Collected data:
=== Section Start ===
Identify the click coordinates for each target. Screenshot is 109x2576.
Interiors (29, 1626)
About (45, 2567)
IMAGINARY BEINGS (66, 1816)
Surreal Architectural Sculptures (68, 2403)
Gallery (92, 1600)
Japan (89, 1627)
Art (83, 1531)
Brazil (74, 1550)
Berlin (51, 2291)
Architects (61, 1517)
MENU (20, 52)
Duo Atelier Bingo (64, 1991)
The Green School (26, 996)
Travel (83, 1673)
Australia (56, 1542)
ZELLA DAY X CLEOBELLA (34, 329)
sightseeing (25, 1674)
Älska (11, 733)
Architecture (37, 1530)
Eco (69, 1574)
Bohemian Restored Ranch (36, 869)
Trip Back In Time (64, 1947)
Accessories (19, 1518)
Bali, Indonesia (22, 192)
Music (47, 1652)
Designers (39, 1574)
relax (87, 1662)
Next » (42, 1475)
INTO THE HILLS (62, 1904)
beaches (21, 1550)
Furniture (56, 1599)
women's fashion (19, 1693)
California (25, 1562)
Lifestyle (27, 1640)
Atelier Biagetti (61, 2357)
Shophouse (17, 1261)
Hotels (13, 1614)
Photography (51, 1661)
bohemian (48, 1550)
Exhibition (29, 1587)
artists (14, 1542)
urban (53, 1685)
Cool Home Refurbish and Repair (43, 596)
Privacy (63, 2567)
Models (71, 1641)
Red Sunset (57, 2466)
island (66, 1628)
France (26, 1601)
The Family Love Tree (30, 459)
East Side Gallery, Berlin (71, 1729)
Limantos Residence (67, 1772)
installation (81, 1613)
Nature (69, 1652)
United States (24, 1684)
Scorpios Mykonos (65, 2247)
=== Section End ===
WHAT TO PRODUCE: For every line above that includes the string "Atelier", copy the line.

WRITTEN ANSWER:
Duo Atelier Bingo (64, 1991)
Atelier Biagetti (61, 2357)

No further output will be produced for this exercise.